GIVEN PASSAGE:
Begin

Since the columns of ${\boldsymbol{\widetilde{S}_{m}}}$ are still in the image coordinate, we warp them to rays in the camera coordinate following the transformation $P(x_{i}\xrightarrow{}x_{c})$ in the Equation (2) to obtain $\{{\boldsymbol{M}_{1},\boldsymbol{M}_{2},\boldsymbol{M}_{3},\boldsymbol{M}_{4}}\}$ , which are responsible for different depth ranges. We concatenate all features along the depth axis to obtain the feature maps of the whole scene:

\begin{split}{\boldsymbol{M}_{m}}={\rm Warp}({\boldsymbol{\widetilde{S}_{m}}};P(x_{i}\xrightarrow{}x_{c})),\\ {\boldsymbol{M}}={\rm Concat}({\boldsymbol{M}_{1},\boldsymbol{M}_{2},\boldsymbol{M}_{3},\boldsymbol{M}_{4}})\end{split}

(7)

The final BEV feature maps $\boldsymbol{M}$ are fed to the downstream convolutional segmentation network. Thanks to the CCA and RCA-based transformer, the network take appearance and visibility knowledge into account, and further tunes the invisible regions of the pre-aligned BEV features, based on the context information from the perspective features.

3.4 Loss functions

The Dice loss is commonly adopted in segmentation for alleviating the data imbalance problem. The GT semantic label of $i$ -th pixel in the BEV map is [ $y_{i}^{1}$ , $y_{i}^{2}$ ,…, $y_{i}^{C}$ ], and the predicted probability is [ $p_{i}^{1}$ , $p_{i}^{2}$ ,…, $p_{i}^{C}$ ], where $y_{i}^{k}\in\{0,1\}$ and $p_{i}^{k}\in[0,1]$ , and $C$ is the number of classes. The dice loss can be formulated as:

L_{\rm dice}=1-\frac{1}{C}\sum_{k=1}^{C}{\frac{2\sum_{i}^{N}y^{k}_{i}p^{k}_{i}}{\sum_{i}^{N}{y_{i}^{k}+p_{i}^{k}+\epsilon}}}

(8)

where $N$ is the number of pixels in a mini-batch and $\epsilon$ is a constant used to prevent division by zero.

End

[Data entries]
Begin

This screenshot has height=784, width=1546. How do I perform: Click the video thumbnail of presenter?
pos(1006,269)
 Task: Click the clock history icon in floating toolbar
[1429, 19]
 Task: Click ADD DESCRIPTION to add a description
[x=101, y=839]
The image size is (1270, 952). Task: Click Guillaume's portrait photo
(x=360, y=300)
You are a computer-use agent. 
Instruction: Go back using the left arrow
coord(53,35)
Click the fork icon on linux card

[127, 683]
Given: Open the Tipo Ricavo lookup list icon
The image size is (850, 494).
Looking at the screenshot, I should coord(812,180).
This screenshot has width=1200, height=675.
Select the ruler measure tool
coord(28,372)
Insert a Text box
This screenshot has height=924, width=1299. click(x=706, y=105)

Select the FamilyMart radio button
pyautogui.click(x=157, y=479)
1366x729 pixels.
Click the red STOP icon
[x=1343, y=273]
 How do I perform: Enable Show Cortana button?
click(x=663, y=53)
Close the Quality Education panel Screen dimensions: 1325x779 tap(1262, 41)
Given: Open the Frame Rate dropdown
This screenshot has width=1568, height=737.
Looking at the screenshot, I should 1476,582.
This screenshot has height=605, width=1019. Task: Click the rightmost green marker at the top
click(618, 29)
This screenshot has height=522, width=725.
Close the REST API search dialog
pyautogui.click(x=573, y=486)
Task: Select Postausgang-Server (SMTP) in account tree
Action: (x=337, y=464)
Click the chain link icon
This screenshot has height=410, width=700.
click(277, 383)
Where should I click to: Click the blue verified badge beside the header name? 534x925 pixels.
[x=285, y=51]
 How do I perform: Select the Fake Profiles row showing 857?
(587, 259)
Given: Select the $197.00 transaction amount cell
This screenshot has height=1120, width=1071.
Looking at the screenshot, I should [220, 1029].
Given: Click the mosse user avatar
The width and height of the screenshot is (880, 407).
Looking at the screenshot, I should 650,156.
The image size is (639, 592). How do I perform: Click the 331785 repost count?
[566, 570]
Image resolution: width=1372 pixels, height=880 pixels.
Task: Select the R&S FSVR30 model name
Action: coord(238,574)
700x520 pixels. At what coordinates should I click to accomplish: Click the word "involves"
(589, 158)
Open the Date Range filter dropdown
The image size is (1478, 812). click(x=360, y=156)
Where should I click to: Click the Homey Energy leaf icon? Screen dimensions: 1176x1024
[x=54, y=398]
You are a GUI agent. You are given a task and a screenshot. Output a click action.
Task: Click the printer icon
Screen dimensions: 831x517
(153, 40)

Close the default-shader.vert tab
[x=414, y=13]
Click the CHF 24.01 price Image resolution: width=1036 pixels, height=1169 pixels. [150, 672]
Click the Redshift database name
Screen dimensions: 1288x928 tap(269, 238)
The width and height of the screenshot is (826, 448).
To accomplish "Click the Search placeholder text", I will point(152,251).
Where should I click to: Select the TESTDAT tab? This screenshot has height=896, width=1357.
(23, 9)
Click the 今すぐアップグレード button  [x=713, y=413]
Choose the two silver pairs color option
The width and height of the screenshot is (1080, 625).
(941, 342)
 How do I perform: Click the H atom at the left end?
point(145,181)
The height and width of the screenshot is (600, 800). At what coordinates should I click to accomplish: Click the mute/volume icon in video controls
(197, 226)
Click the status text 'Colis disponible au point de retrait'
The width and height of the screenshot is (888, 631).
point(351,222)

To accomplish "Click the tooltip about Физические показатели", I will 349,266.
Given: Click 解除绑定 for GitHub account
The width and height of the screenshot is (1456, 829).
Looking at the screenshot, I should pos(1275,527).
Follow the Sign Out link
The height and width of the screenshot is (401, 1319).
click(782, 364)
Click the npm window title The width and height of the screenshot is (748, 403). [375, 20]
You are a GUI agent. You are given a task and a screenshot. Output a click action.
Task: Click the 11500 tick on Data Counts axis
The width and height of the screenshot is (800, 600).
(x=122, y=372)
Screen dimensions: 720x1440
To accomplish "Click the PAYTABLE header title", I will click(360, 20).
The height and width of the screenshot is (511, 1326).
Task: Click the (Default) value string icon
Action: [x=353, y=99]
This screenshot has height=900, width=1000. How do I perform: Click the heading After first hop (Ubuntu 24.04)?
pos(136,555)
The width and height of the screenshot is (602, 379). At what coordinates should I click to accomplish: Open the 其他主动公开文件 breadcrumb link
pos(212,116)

End

EXERCISE INSTRUCTIONS:
1 > List every equation number that the BEV segmentation excerpt either cites or displays.
2 > Write out the part of the BEV segmentation excerpt starting at "The final BEV" and ending at "the perspective features.".

THE REPLIES:
1 > (2), (7), (8)

2 >
The final BEV feature maps $\boldsymbol{M}$ are fed to the downstream convolutional segmentation network. Thanks to the CCA and RCA-based transformer, the network take appearance and visibility knowledge into account, and further tunes the invisible regions of the pre-aligned BEV features, based on the context information from the perspective features.